Written instruction>
Could you rewrite the stretch from the line containing "For every named" through the line containing "Privacy Policy (198, 752)", substituting "screen capture" for "screenshot" and leaving everything else unchanged? Return only those lines, with the pictures left out.

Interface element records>
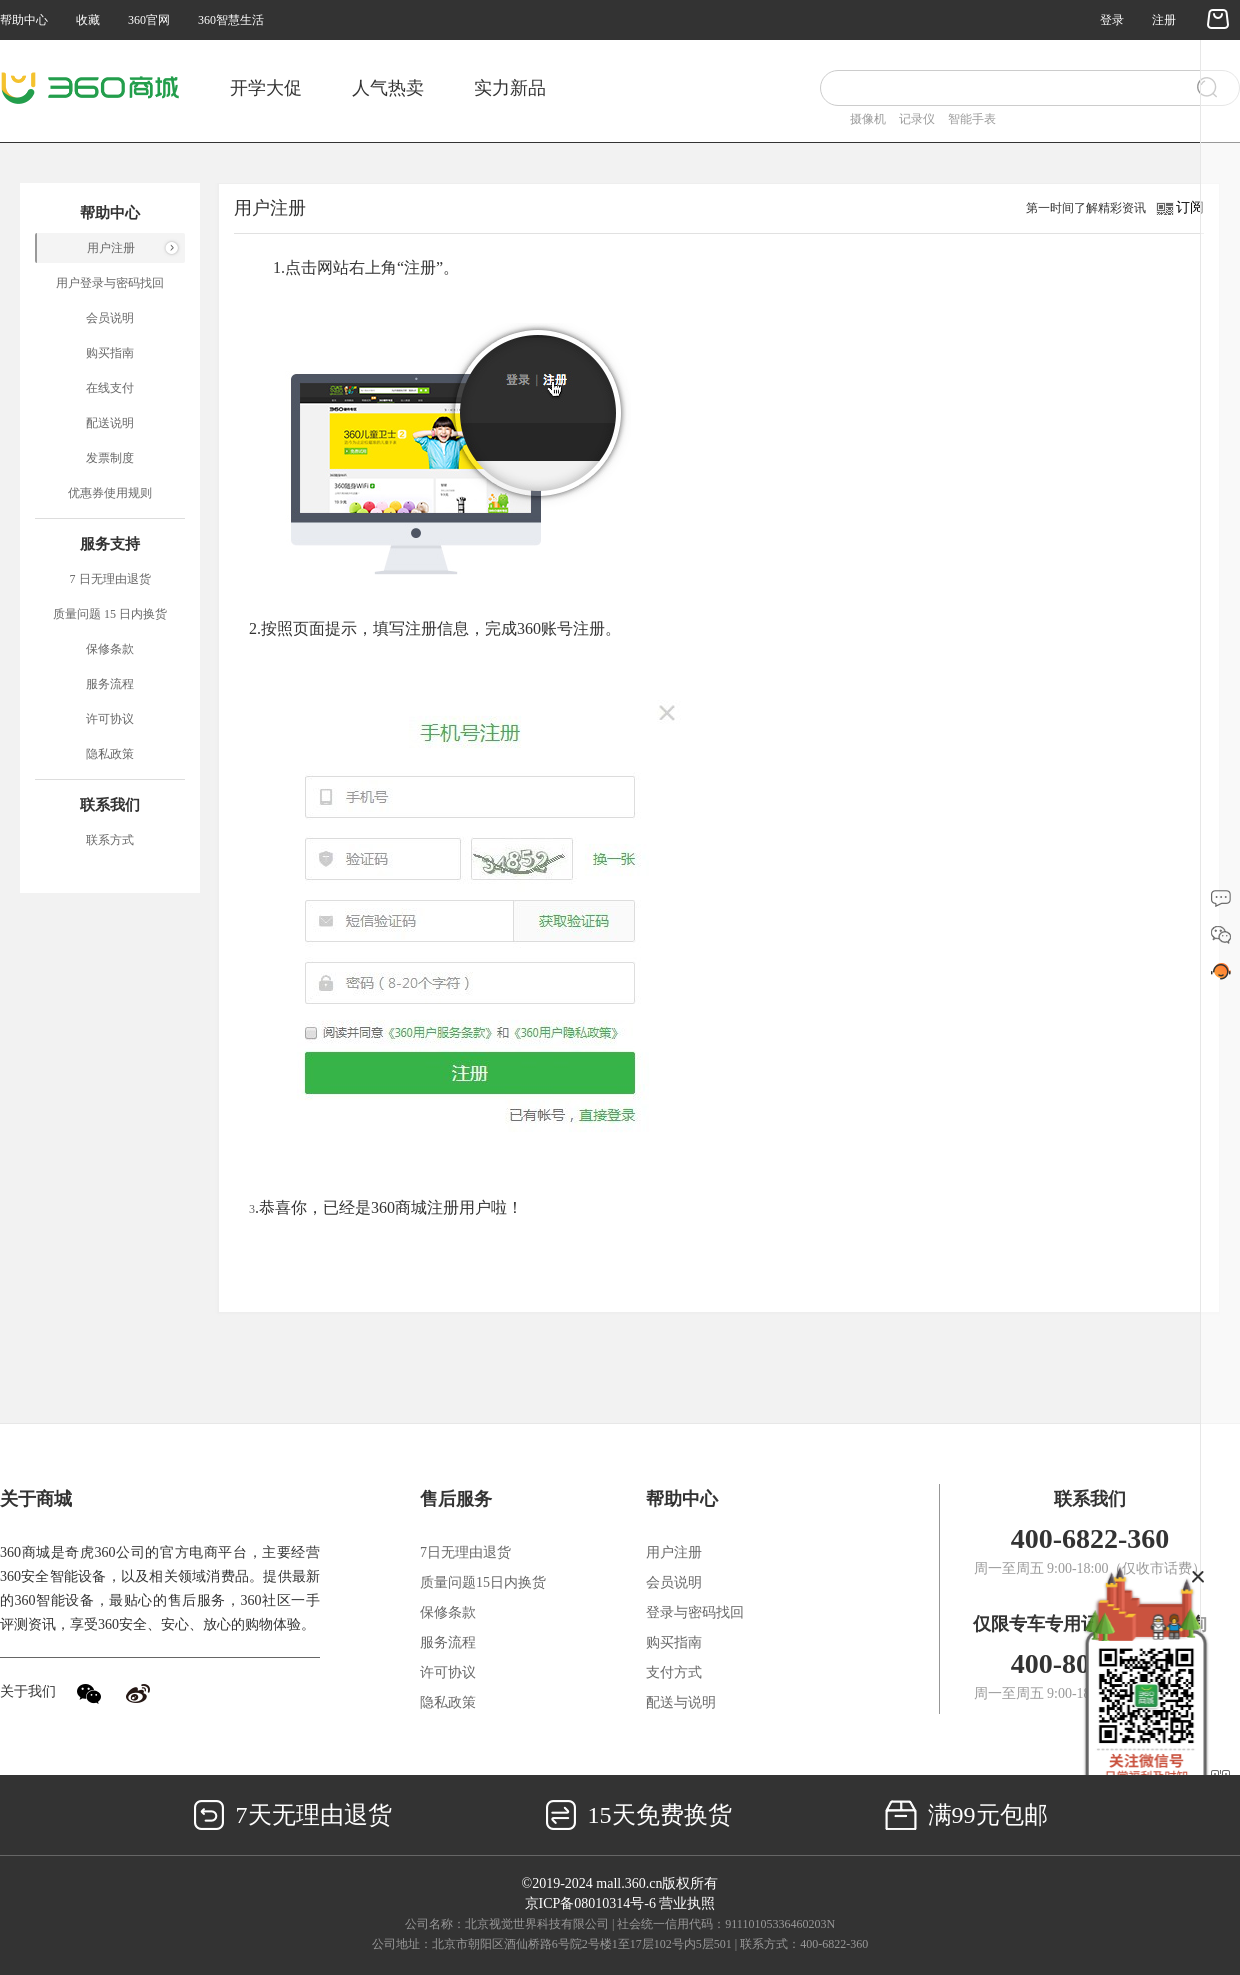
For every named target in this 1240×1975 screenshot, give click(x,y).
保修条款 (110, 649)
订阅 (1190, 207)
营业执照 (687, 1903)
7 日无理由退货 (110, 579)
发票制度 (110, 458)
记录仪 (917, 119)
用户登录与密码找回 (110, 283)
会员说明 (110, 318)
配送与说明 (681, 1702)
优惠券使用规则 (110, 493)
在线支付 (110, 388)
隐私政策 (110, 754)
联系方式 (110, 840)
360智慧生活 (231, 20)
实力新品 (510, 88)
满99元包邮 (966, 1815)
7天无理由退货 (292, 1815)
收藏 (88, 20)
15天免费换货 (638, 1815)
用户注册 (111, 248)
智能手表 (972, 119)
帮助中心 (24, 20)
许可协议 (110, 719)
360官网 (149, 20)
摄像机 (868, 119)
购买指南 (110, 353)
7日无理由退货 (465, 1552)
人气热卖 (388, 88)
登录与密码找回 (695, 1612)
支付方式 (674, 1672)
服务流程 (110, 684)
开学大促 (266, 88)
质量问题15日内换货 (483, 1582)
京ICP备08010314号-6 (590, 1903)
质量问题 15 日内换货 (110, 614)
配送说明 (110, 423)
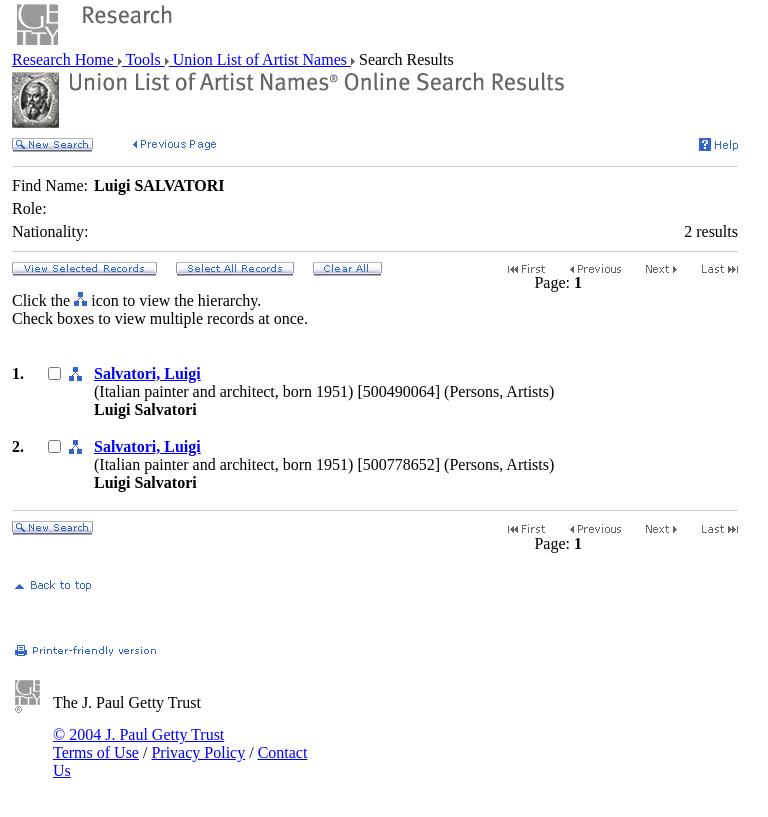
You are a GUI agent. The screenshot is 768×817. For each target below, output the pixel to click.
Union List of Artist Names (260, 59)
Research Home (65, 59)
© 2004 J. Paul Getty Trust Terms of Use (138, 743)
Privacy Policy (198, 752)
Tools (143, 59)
* * *
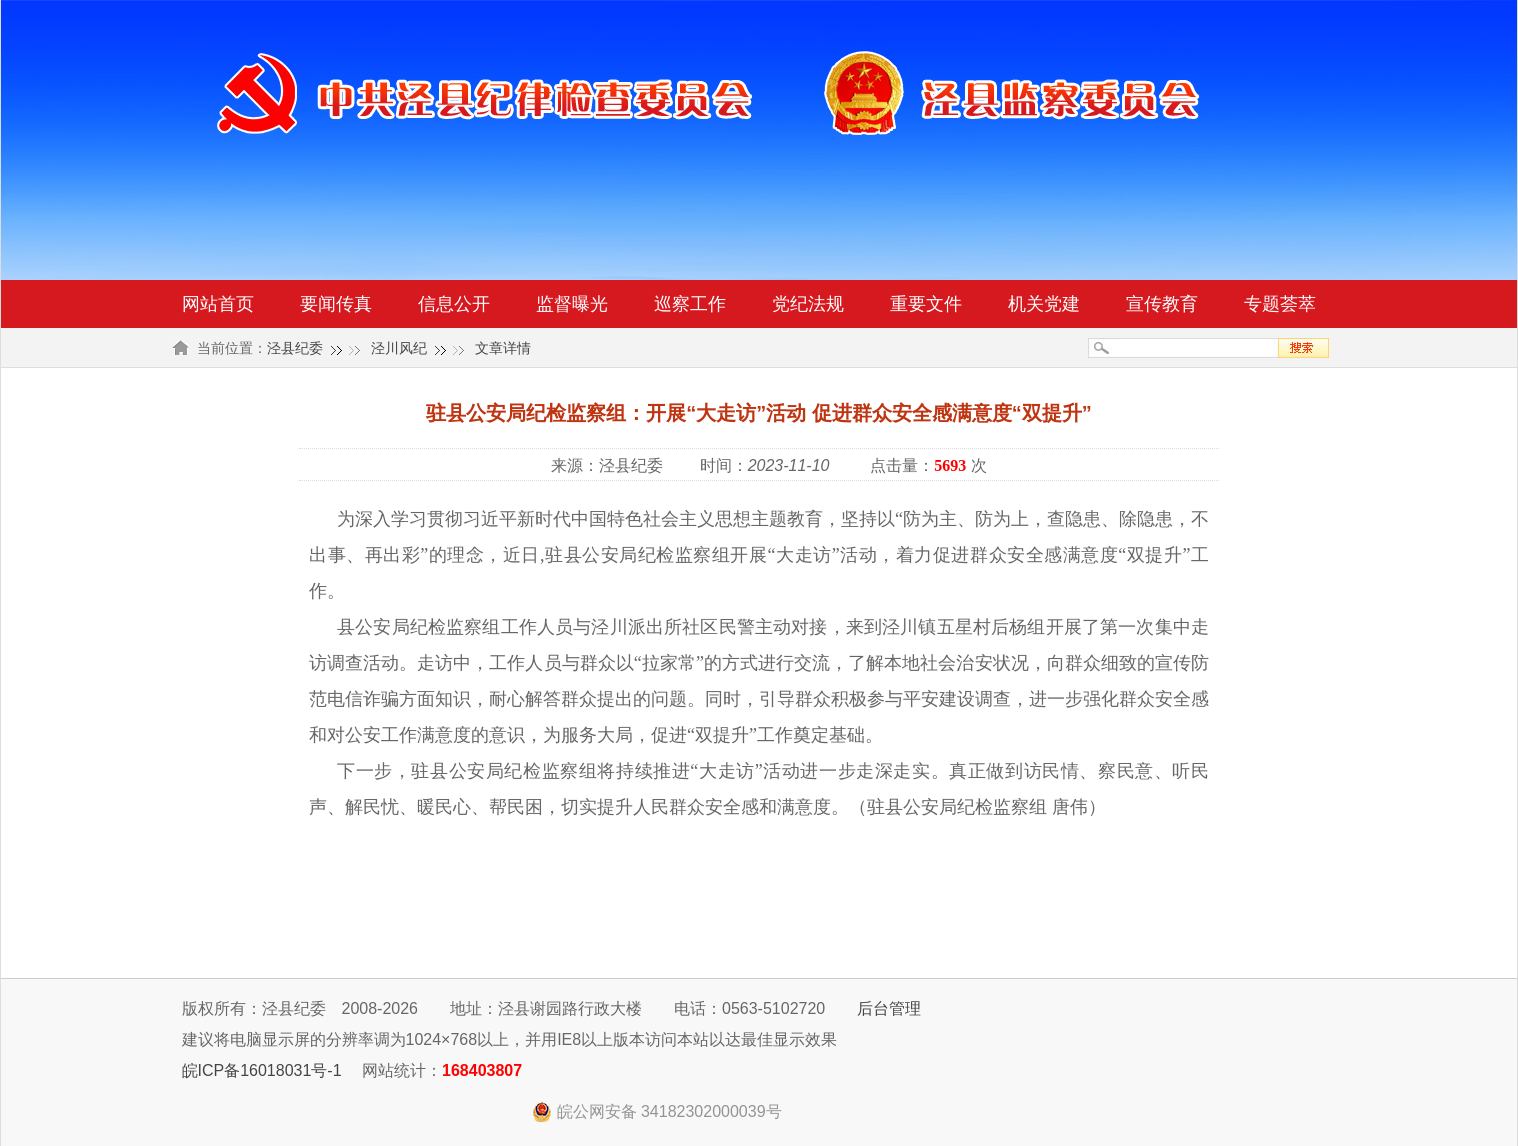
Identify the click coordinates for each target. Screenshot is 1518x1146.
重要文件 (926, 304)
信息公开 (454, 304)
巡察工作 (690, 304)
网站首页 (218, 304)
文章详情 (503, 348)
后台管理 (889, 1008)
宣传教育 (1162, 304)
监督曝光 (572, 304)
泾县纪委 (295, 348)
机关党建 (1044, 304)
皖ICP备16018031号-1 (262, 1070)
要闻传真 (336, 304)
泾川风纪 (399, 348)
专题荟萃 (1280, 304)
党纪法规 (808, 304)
---
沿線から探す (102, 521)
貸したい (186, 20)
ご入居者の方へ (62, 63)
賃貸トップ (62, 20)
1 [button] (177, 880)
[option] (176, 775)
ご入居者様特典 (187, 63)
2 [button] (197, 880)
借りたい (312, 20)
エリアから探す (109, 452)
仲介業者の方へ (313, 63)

Final answer>
For every named target in this 1240×1975 screen capture, give click(x,y).
保修条款 (110, 649)
订阅 (1190, 207)
营业执照 (687, 1903)
7 日无理由退货 (110, 579)
发票制度 (110, 458)
记录仪 (917, 119)
用户登录与密码找回 (110, 283)
会员说明 (110, 318)
配送与说明 (681, 1702)
优惠券使用规则 (110, 493)
在线支付 (110, 388)
隐私政策 (110, 754)
联系方式 (110, 840)
360智慧生活 (231, 20)
实力新品 (510, 88)
满99元包邮 (966, 1815)
7天无理由退货 (292, 1815)
收藏 (88, 20)
15天免费换货 (638, 1815)
用户注册 (111, 248)
智能手表 (972, 119)
帮助中心 (24, 20)
许可协议 (110, 719)
360官网 (149, 20)
摄像机 (868, 119)
购买指南 (110, 353)
7日无理由退货 (465, 1552)
人气热卖 (388, 88)
登录与密码找回 (695, 1612)
支付方式 (674, 1672)
服务流程 (110, 684)
开学大促 (266, 88)
质量问题15日内换货 (483, 1582)
京ICP备08010314号-6 (590, 1903)
质量问题 15 日内换货 (110, 614)
配送说明 (110, 423)
You are a GUI agent. The screen capture is 768×817. For each target below, output the pixel to click.
Union List of Artist Names (260, 59)
Research Home (65, 59)
© 2004 J. Paul Getty Trust Terms of Use (138, 743)
Privacy Policy (198, 752)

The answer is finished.